Variation in identifying neonatal percutaneous central venous line position

J Paediatr Child Health. 2004 Sep-Oct;40(9-10):540-3. doi: 10.1111/j.1440-1754.2004.00459.x.


Objective: The study objective was to obtain data on interpretation, including intra and interobserver variation and action taken for a given line tip location, for a series of radiographs demonstrating neonatal long lines.

Methods: Nineteen radiographs taken to identify line tip position were digitized and published on an internet site. One film was included twice in order to assess intraobserver variation giving a total of 20 images. Fourteen used radio-opaque contrast and five no contrast. Australian and New Zealand Neonatal Network members and National Women's Hospital NICU staff were invited to participate in the study. For each radiograph, participants were asked to identify if long line tip could be identified, the likely anatomical position and desired action. Interobserver agreement was assessed by the maximum proportion of agreement per radiograph and by the number of different options selected.

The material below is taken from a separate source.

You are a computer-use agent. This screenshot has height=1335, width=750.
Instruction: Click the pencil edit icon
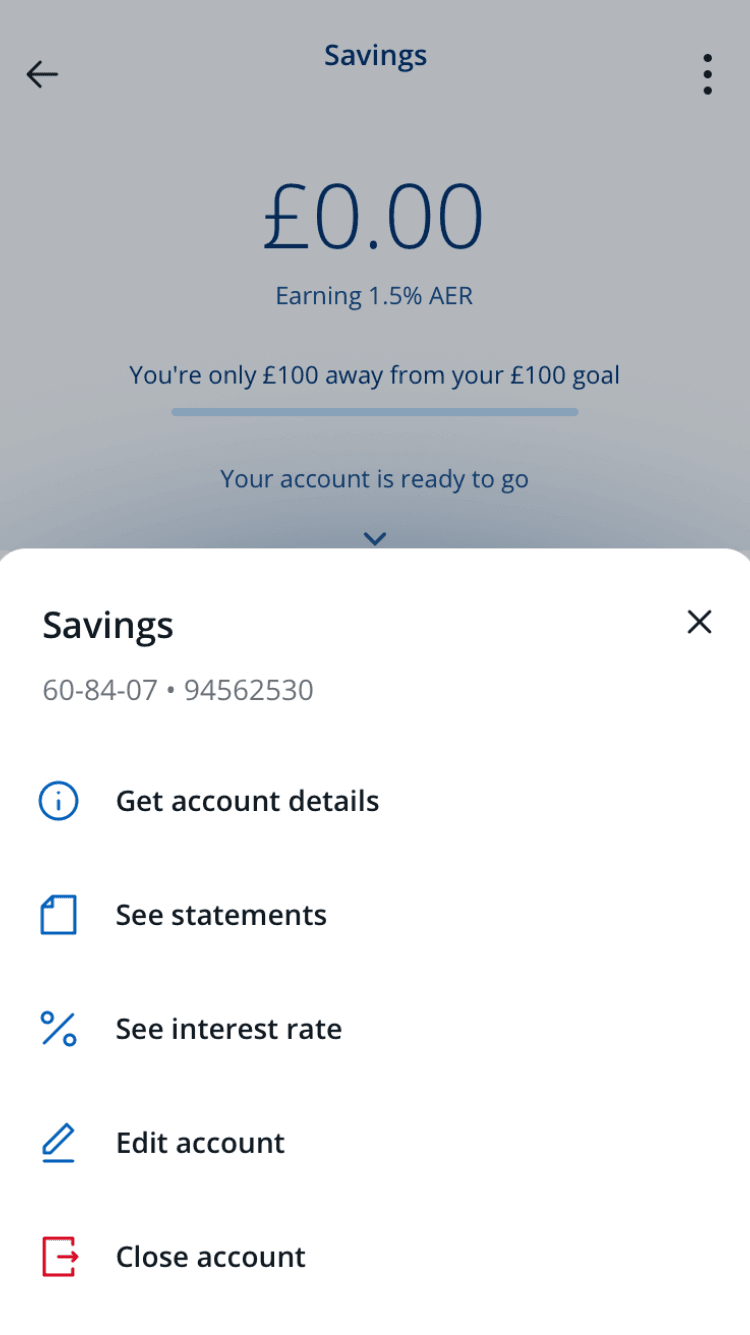tap(58, 1143)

Intraobserver agreement was assessed by comparing the two reports from the duplicate radiograph.

Results: Twenty-seven responses were received. Overall, 50% of the reports stated that the long line tips could be identified. The most commonly reported position was in the right atrium (31%) and most commonly reported action was to pull the line back (53%). The median agreement of whether the line was seen was 68%, agreement on position 62% and agreement on action 86%. On analysis of intraobserver variability, from the identical radiographs, 27% of respondents differed on whether the line tip could be visualized.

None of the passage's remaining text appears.